Friends and Enemies in Penn's Woods
Title | Friends and Enemies in Penn's Woods PDF eBook |
Author | Daniel Richter |
Publisher | Penn State Press |
Pages | 364 |
Release | 2010-11-01 |
Genre | Social Science |
ISBN | 9780271046303 |
Two powerfully contradictory images dominate historical memory when we think of Native Americans and colonists in early Pennsylvania. To one side is William Penn&’s legendary treaty with the Lenape at Shackamaxon in 1682, enshrined in Edward Hicks&’s allegories of the &"Peaceable Kingdom.&" To the other is the Paxton Boys&’ cold-blooded slaughter of twenty Conestoga men, women, and children in 1763. How relations between Pennsylvanians and their Native neighbors deteriorated, in only 80 years, from the idealism of Shackamaxon to the bloodthirstiness of Conestoga is the central theme of Friends and Enemies in Penn&’s Woods. William Pencak and Daniel Richter have assembled some of the most talented young historians working in the field today. Their approaches and subject matter vary greatly, but all concentrate less on the mundane details of how Euro- and Indian Pennsylvanians negotiated and fought than on how people constructed and reconstructed their cultures in dialogue with others. Taken together, the essays trace the collapse of whatever potential may have existed for a Pennsylvania shared by Indians and Europeans. What remained was a racialized definition that left no room for Native people, except in reassuring memories of the justice of the Founder. Pennsylvania came to be a landscape utterly dominated by Euro-Americans, who managed to turn the region&’s history not only into a story solely about themselves but a morality tale about their best (William Penn) and worst (Paxton Boys) sides. The construction of Pennsylvania on Native ground was also the construction of a racial order for the new nation. Friends and Enemies in Penn&’s Woods will find a broad audience among scholars of early American history, Native American history, and race relations.

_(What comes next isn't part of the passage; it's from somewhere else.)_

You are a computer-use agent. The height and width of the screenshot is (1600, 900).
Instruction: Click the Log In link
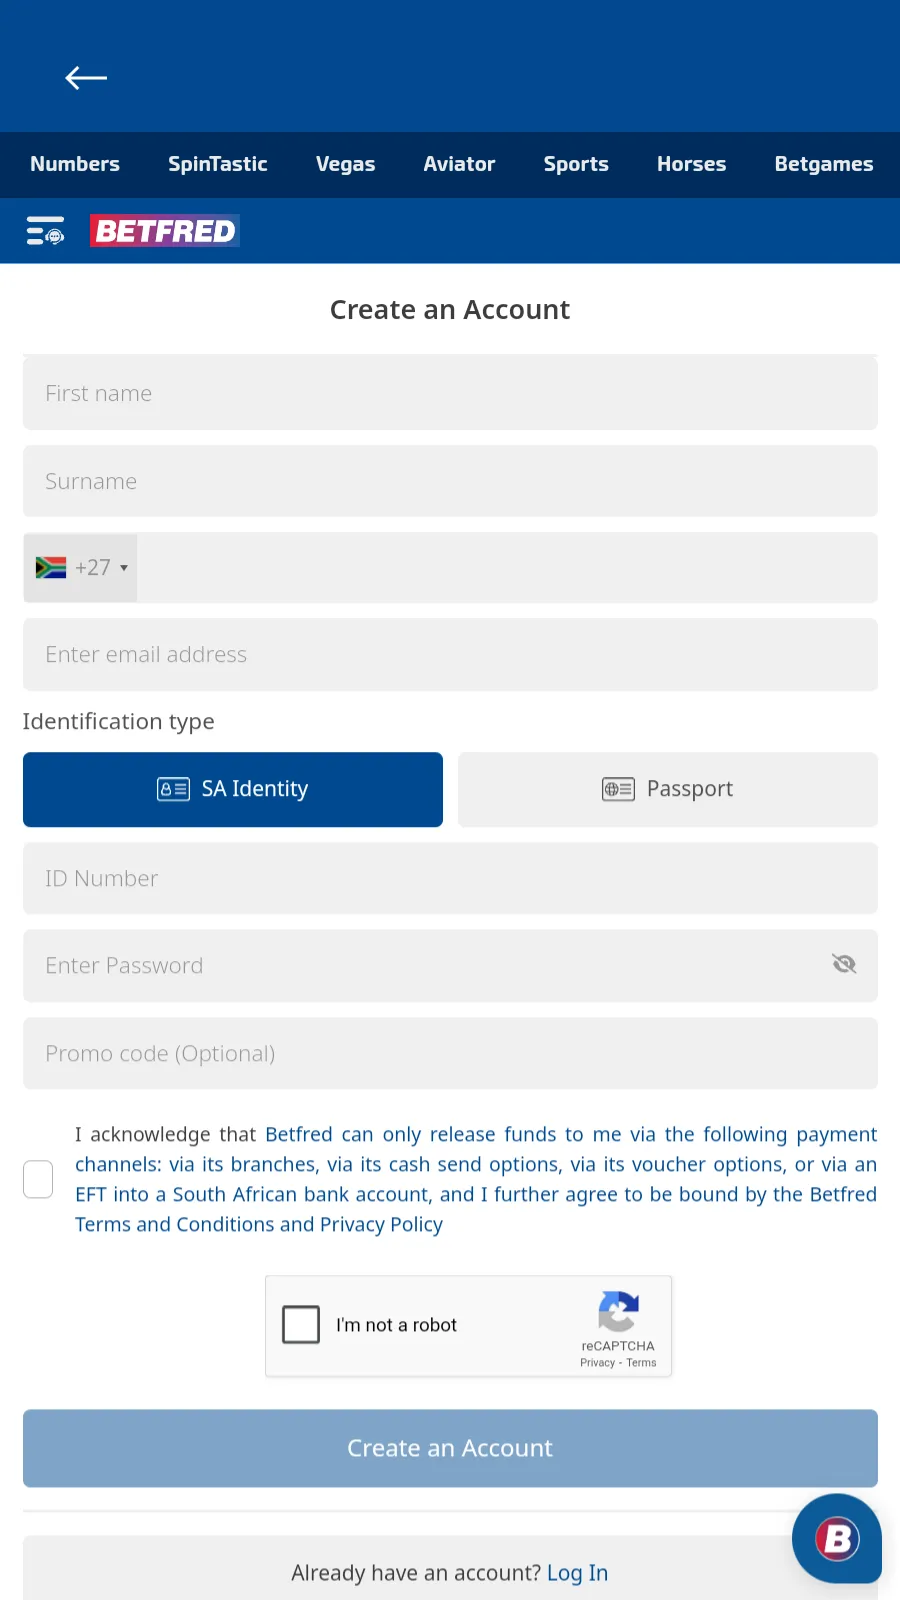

Life, Liberty, and the Pursuit of Happiness
Title | Life, Liberty, and the Pursuit of Happiness PDF eBook |
Author | Yale University. Art Gallery |
Publisher | Yale University Press |
Pages | 368 |
Release | 2008 |
Genre | Art |
ISBN | 9780300122893 |
"Distinguished scholars shed new light on American history by examining some of the most familiar and revered objects in American art - paintings by John Trumbull, Charles Willson Peale, John Singleton Copley, Thomas Eakins, Frederic Edwin Church, Albert Bierstadt, and Winslow Homer; silver by Paul Revere and Tiffany & Co.; furniture by Alexander Roux and Henry Connelly; and photographs by William Henry Jackson and Eadweard Muybridge, among others. The authors discuss how issues of cultural heritage, patriotism, politics, moral outrage, material aspirations, and exploration shaped America's art as well as its ideas, attitudes, and traditions." --Book Jacket.